Want to build your first submission to the Fragile Families Challenge in an hour? In this post, we’ll tell you the trick to getting started quickly: the constructed variables.
If you’ve never worked with the Fragile Families data before it can seem daunting. The background file contains 12,943 variables (columns) for 4,242 children (rows), but 56% of the cells in this matrix are missing! Participants often begin by trying to read all the documentation, clean all of the variables, and impute reasonable values for the missing cells. This quickly becomes demoralizing. What else can you do?

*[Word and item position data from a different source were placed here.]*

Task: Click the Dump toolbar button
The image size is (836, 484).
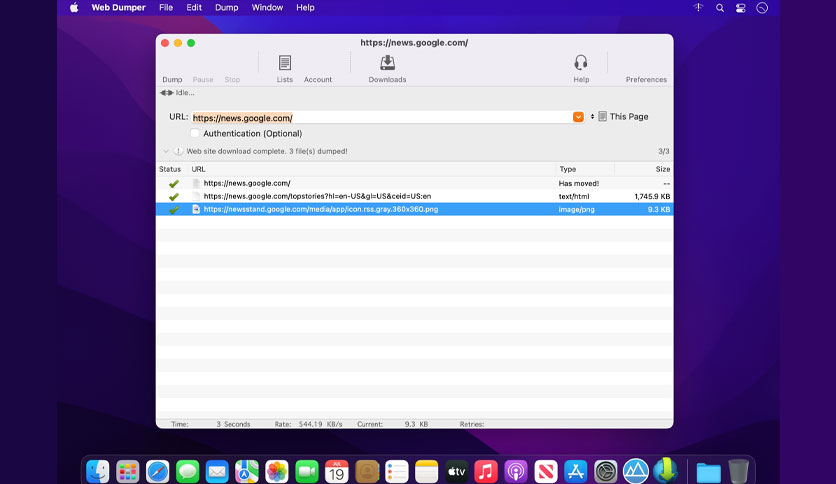Action: pos(172,79)
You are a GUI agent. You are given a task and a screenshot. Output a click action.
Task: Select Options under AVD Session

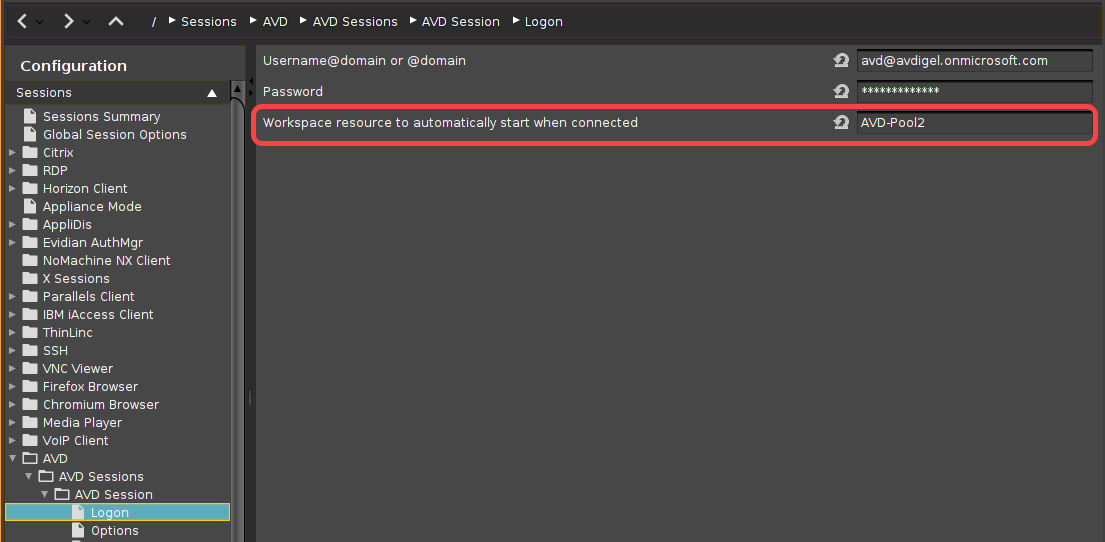tap(114, 531)

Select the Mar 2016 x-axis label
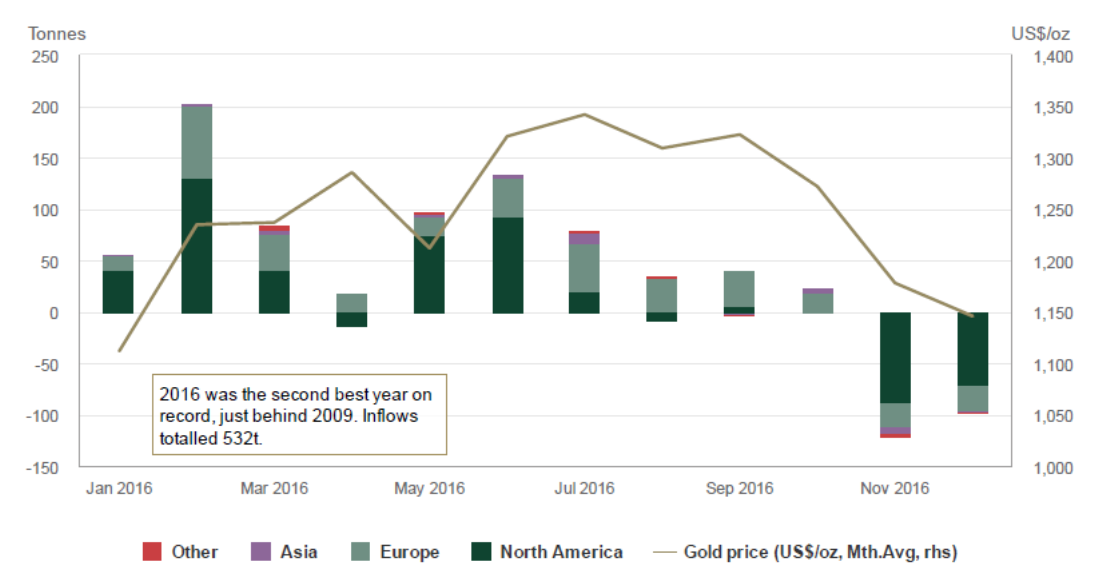coord(274,489)
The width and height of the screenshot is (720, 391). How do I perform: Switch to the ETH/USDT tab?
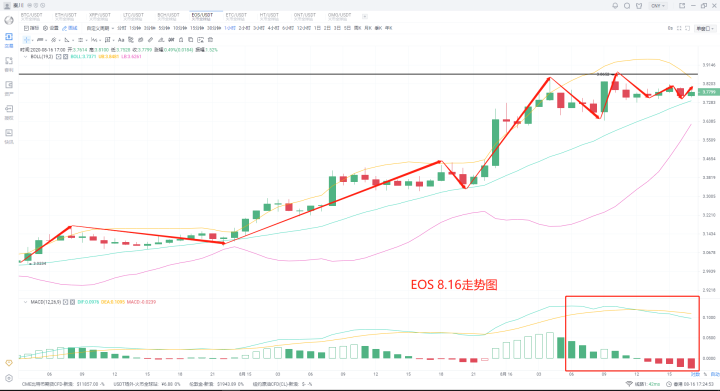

Our overall recommendation is to begin with the constructed variables. These 600 variables were “constructed” by the Fragile Families research staff in order to help future researchers, and they were constructed based on multiple reports in order to reduce missing data. For example, the variable cm1relf consolidates the key information from 5 questions asked of the mother about her relationship with the father at the birth of the child. The constructed variables are a great place to start because they:
- represent constructs social scientists believe to be important
- have very little missing data
- are easy to identify because they begin with the letter c (i.e. cm1ethrace is constructed wave 1 mother’s ethnicity and race)
- There are a small number of exceptions to this convention. For instance, the variable t5tint is a constructed variable indicating whether the teacher was interviewed in wave 5. However, the vast majority of constructed variables begin with c.
- When we say that constructed variables have little missing data, this statement is restricted to constructed variables that have some data all. In other words, there are some constructed variables are all NA in the Challenge file (e.g., cm1tdiff).
A good strategy to get started quickly is to pick some constructed variables, build a very simple model, and get yourself on the leaderboard! You can always build up from there. Participants often begin with cm1ethrace, cf1ethrace, cm1edu, cf1edu, and cm1relf.
Even if you start with the constructed variables, you will be frustrated by missing data. As summarized in our blog post, there is no perfect solution to this problem. We recommend the following workflow:
- Start with a small fraction of the total variables. Focus on imputing the missing values for this subset, rather than for all variables in the entire file.
- Decide how to address informative missing values (i.e. -6, valid skip). For categorical variables, you might treat valid skips as their own category.
- Impute remaining missing values with mean or median imputation. We know that mean or median imputation aren’t great, but they are a reasonable starting point, and you can move to model-based imputation later.
- Fit models on your imputed dataset.